All male foreigners age 16 and older with temporary visas from countries such as Lebanon, North Korea and Somalia – including international students – are required to report to the Immigration and Naturalization Service to be interviewed, fingerprinted and photographed.
“It’s kind of scary because it requires people to physically report to the INS office with deadlines that are pretty near,” said Craig Peterson, assistant director for University International Student and Scholar Services.
In August, the INS announced that men entering the United States who were from Iran, Iraq, Libya, Sudan and Syria would be fingerprinted. Earlier this month, the new fingerprinting requirement was extended to include foreigners already in the United States.
On Friday, the INS announced through the Federal Register – the U.S. government’s publication of administrative regulations – that 13 other countries would be added to the list, causing international services staff to scramble to contact affected international students.
An INS offcial, who commented on the condition of anonymity, said foreigners from the first group of countries must report by Dec. 16, and the second group must report between Dec. 2 and Jan. 10.
“This is an effort to try to track people from countries that are on watch lists,” Peterson said, adding many of the countries have been labeled by the President George W. Bush administration as “sponsors of terrorism.”
The INS official said the new regulations, part of the new National Security Entry-Exit Regulation System enacted by Congress, will eventually include all countries.
“The government has indicated that this system should start with countries where al-Qaida and other terrorist groups have been,” the official said.
Though the INS official said the regulations involve fairly simple procedures, University students and staff are concerned about the logistics and implications of the new registration system.
“My concern is for those who fail to go or don’t have the information quickly enough to go before the deadline,” said Luis Bartolomei, the immigration attorney for the University Student Legal Service. Bartolomei added he is making himself available to students who want an attorney during the interview, which includes personal questions ranging from roommate names to organizations the students are involved with.

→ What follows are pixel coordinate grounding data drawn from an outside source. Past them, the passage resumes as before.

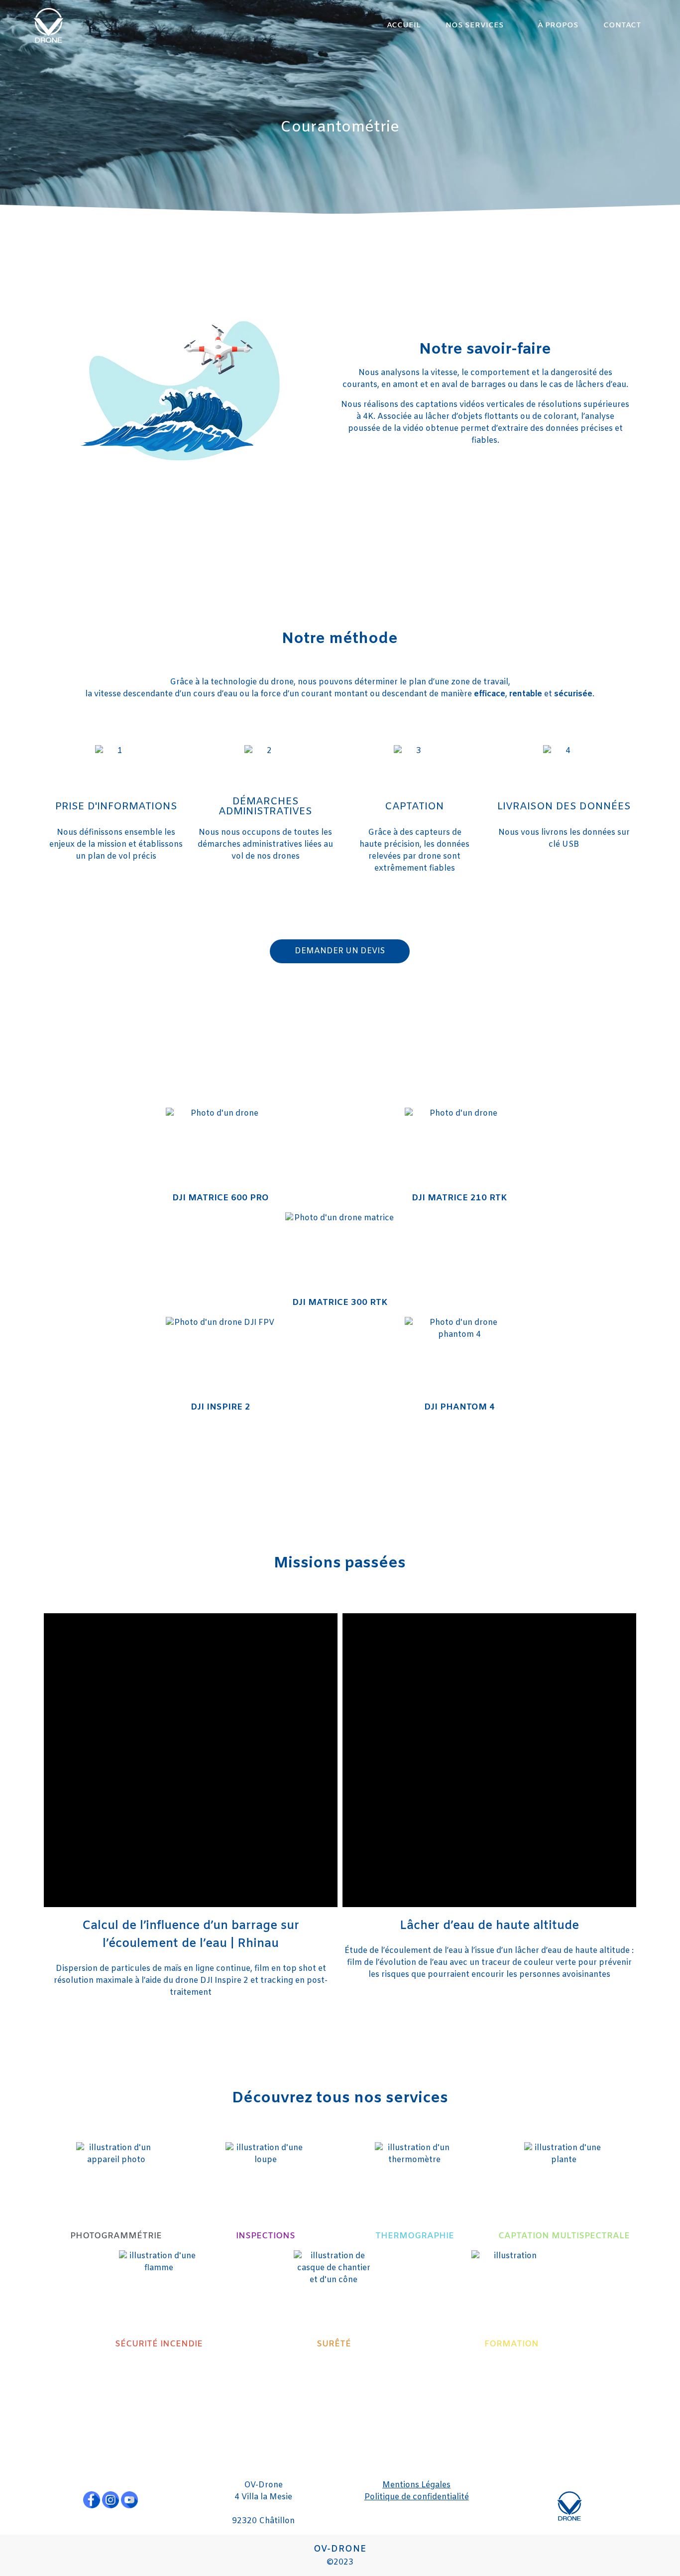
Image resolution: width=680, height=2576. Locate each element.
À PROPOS (558, 25)
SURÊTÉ (334, 2344)
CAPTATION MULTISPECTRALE (564, 2236)
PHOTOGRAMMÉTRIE (116, 2236)
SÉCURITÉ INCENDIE (159, 2344)
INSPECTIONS (265, 2236)
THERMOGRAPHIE (414, 2236)
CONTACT (622, 25)
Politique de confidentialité (416, 2497)
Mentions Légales (416, 2485)
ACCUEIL (404, 25)
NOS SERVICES (475, 25)
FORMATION (511, 2344)
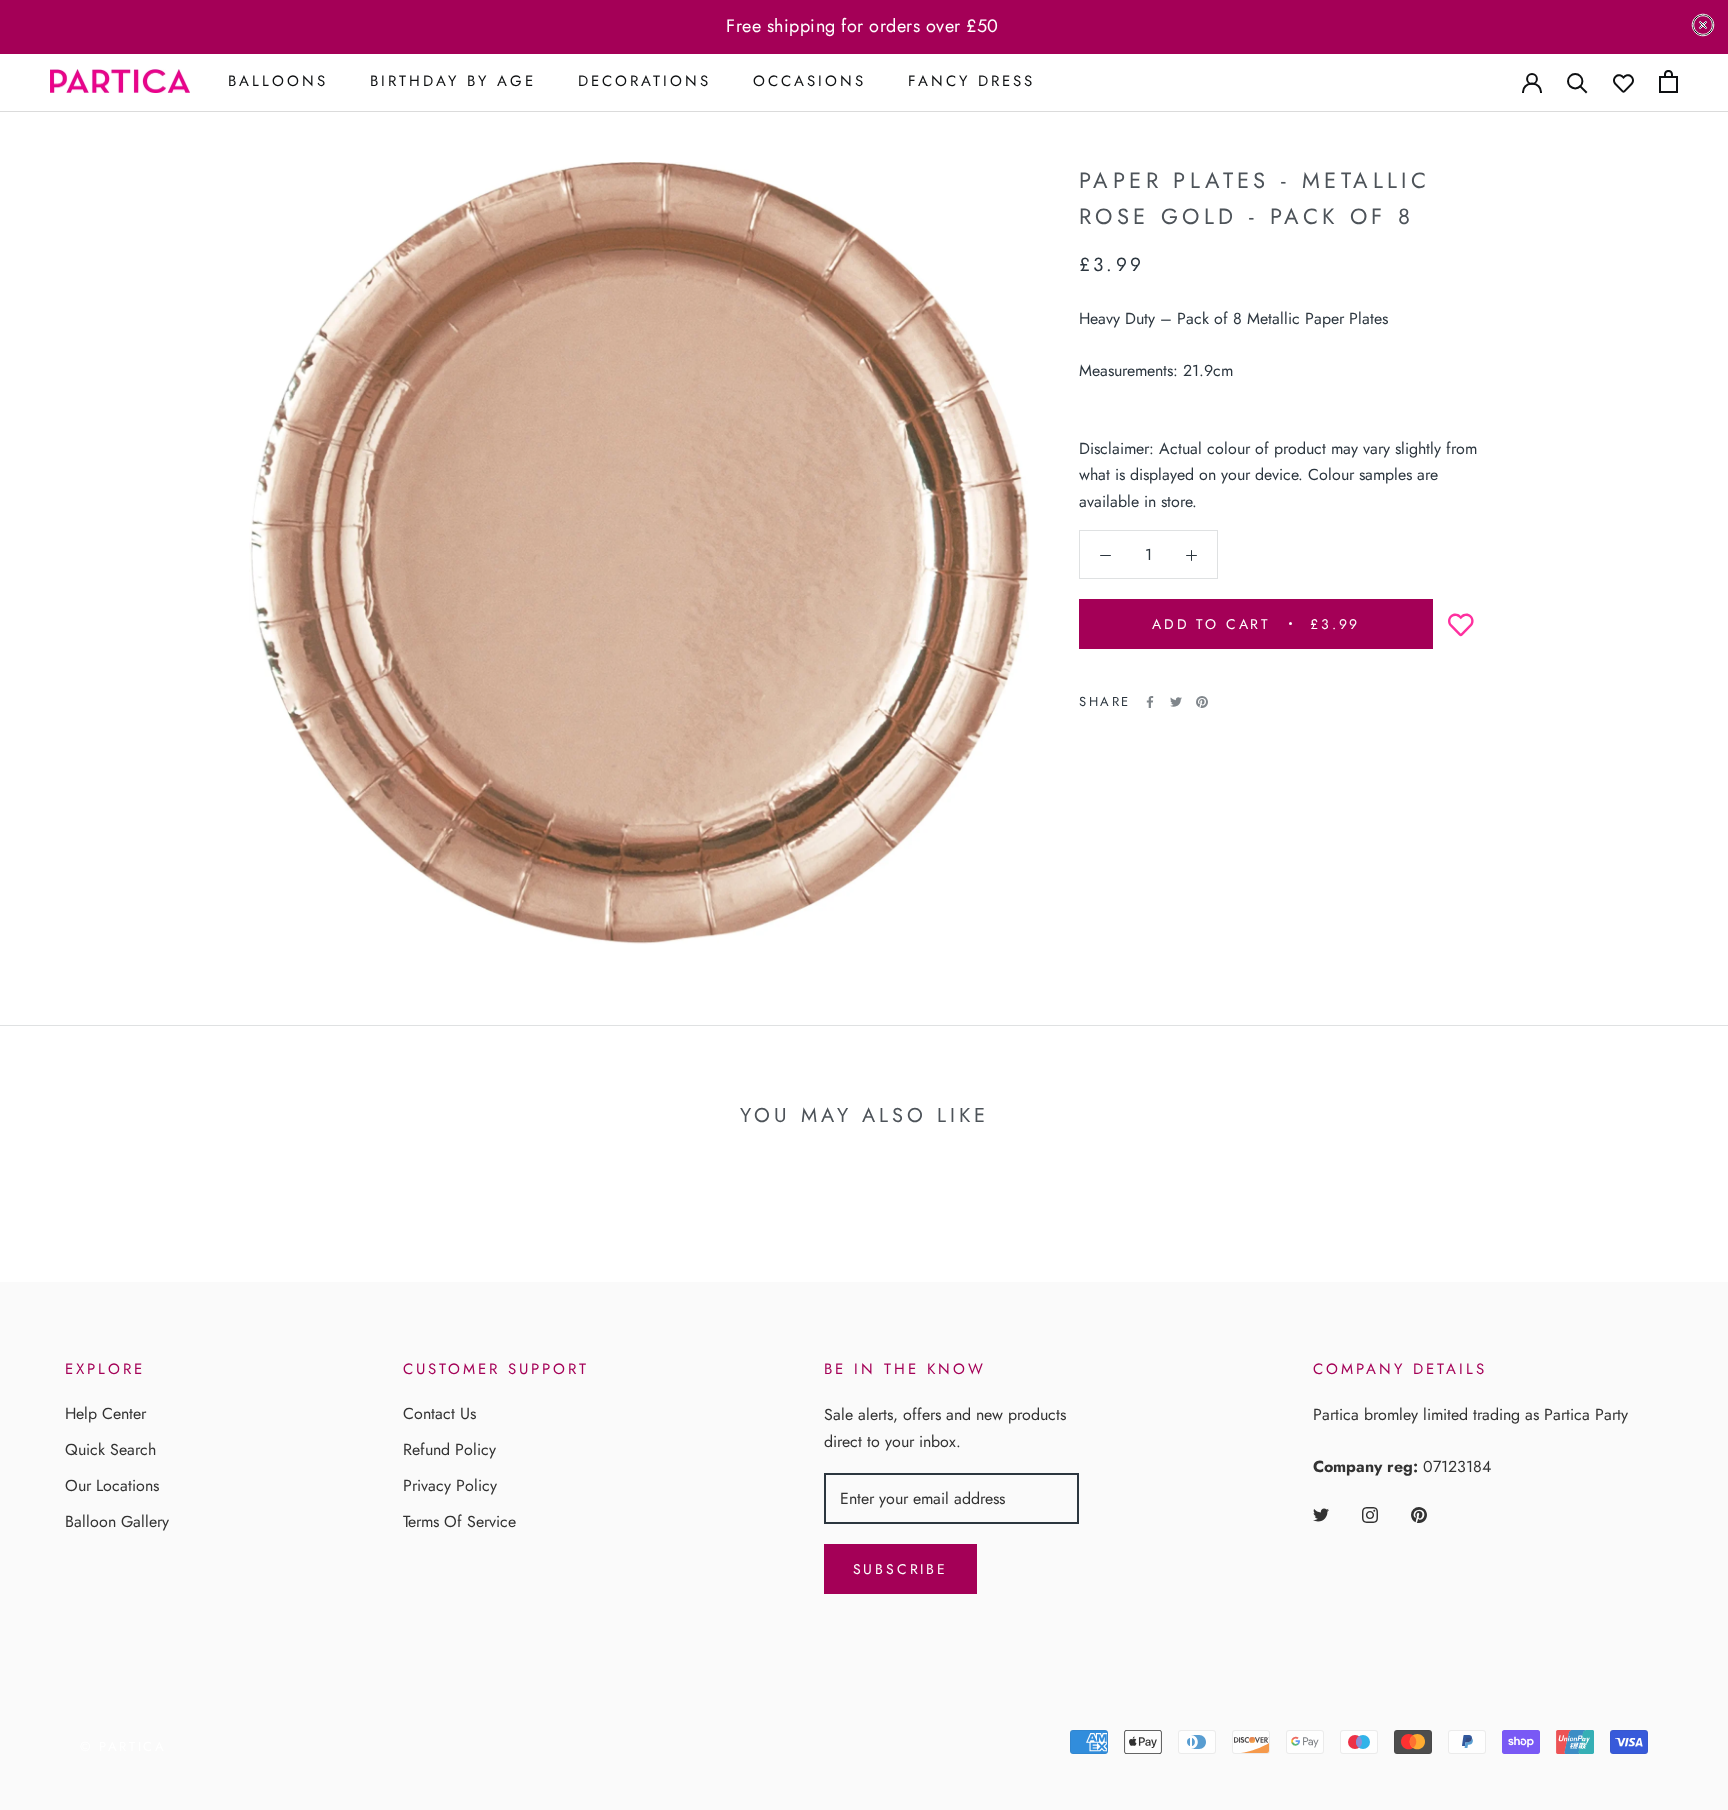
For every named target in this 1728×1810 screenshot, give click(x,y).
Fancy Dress (971, 81)
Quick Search (110, 1449)
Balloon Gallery (117, 1521)
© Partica (123, 1746)
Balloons (278, 81)
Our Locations (112, 1485)
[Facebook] (1150, 702)
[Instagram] (1370, 1514)
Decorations (644, 81)
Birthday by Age (453, 81)
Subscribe (900, 1569)
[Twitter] (1176, 702)
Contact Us (439, 1413)
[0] (1668, 81)
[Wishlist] (1623, 81)
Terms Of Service (459, 1521)
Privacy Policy (450, 1485)
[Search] (1577, 81)
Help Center (105, 1413)
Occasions (809, 81)
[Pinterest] (1202, 702)
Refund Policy (449, 1449)
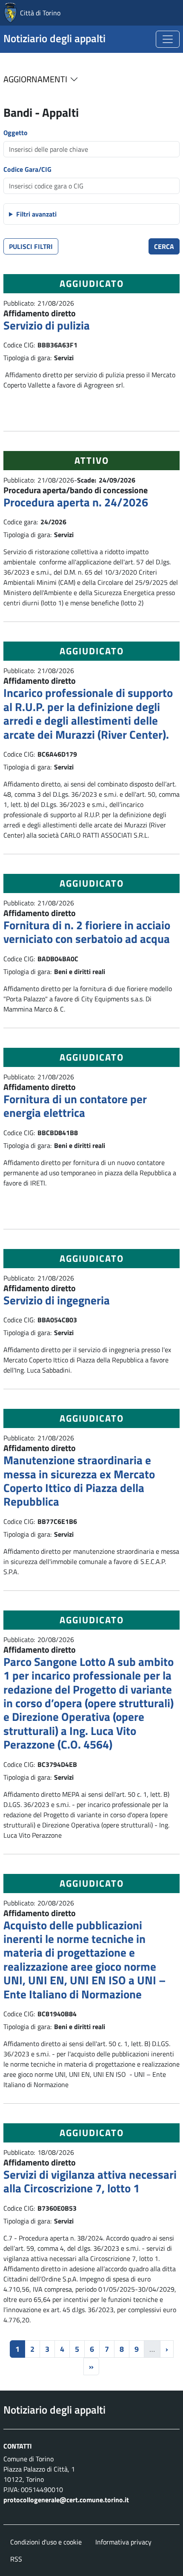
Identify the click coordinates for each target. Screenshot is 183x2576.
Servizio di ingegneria (56, 1300)
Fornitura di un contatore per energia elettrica (75, 1105)
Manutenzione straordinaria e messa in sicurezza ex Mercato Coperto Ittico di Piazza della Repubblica (79, 1480)
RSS (16, 2559)
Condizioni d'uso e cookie (46, 2542)
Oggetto (15, 132)
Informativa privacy (123, 2542)
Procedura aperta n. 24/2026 (75, 502)
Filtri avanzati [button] (36, 214)
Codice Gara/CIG (27, 169)
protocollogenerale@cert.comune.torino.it (66, 2500)
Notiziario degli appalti (54, 38)
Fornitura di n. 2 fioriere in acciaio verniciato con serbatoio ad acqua (86, 931)
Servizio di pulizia (46, 325)
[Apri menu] (168, 39)
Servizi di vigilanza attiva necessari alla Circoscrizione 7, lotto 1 (90, 2181)
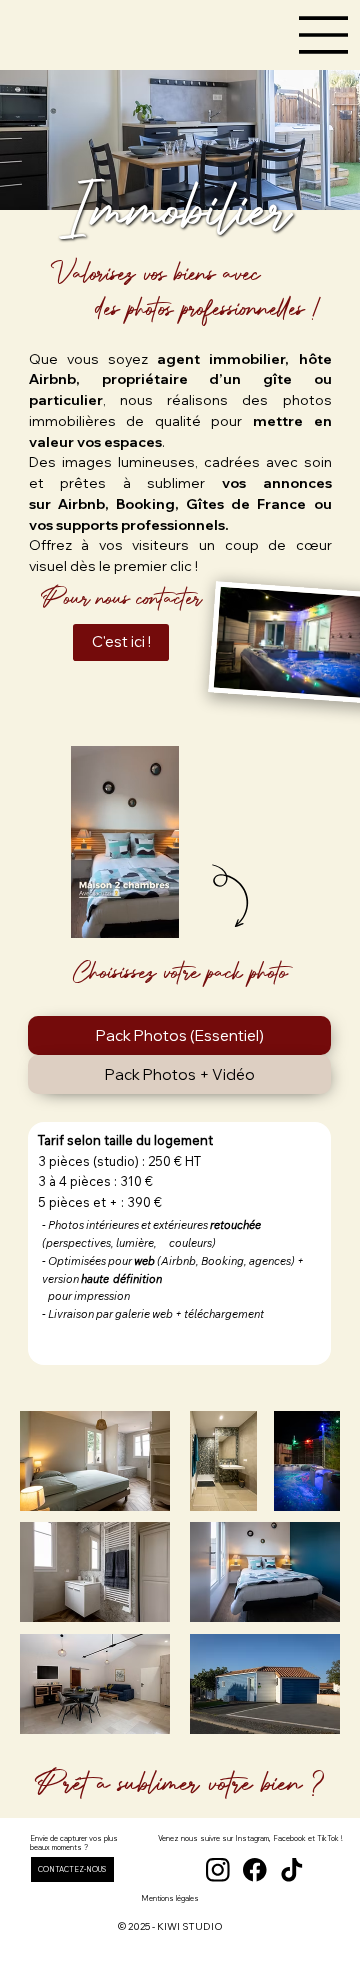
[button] (144, 914)
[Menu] (324, 35)
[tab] (179, 1035)
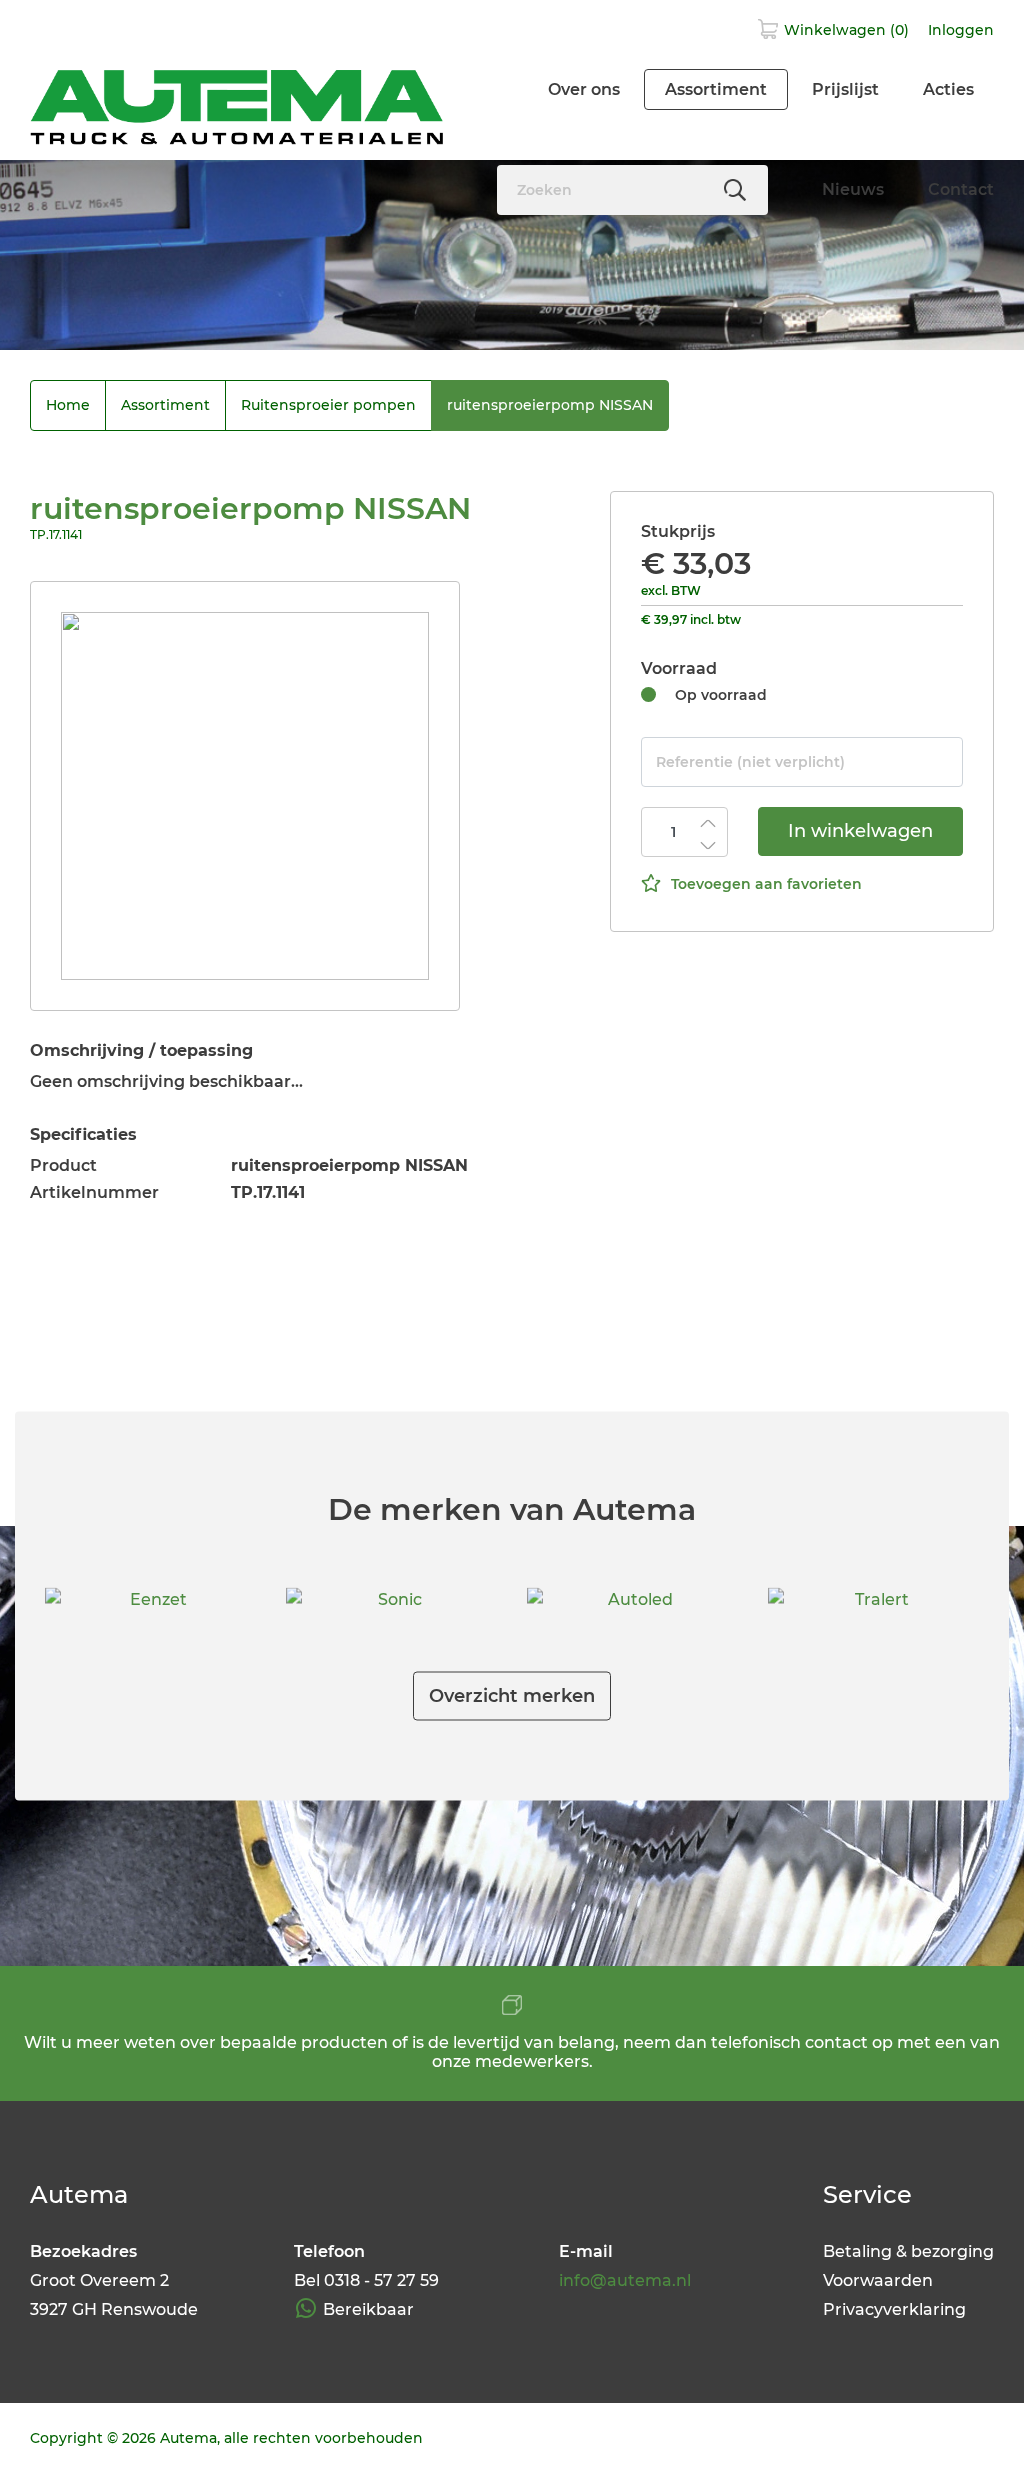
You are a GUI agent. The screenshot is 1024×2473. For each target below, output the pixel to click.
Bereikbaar (368, 2309)
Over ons (584, 89)
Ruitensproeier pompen (328, 405)
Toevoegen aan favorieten (766, 884)
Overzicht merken (512, 1696)
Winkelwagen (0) (846, 30)
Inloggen (961, 30)
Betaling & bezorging (908, 2251)
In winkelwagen (860, 831)
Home (68, 405)
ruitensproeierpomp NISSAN (550, 405)
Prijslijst (845, 89)
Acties (948, 89)
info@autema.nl (625, 2280)
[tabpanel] (245, 796)
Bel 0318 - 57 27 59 (366, 2280)
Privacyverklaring (894, 2309)
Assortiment (716, 89)
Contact (961, 189)
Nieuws (853, 189)
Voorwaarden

Consequences for foreigners who don’t show up are serious, the INS official said, and that could mean being deported.
Peterson said the international services office hasn’t heard from the INS about the regulations yet, but advisers were able to alert some students after finding the information on the Federal Register.
“There’s plenty of confusion out there about what’s going to happen with this,” he said.
The alert now appears on the international services office Web site, www.isss.umn.edu, and Peterson said the international services office plans to send out mailings about the requirement.
“This is a terrible time for this to happen with finals and everything,” Peterson said. “It’s certainly a different face we’re presenting to international students.”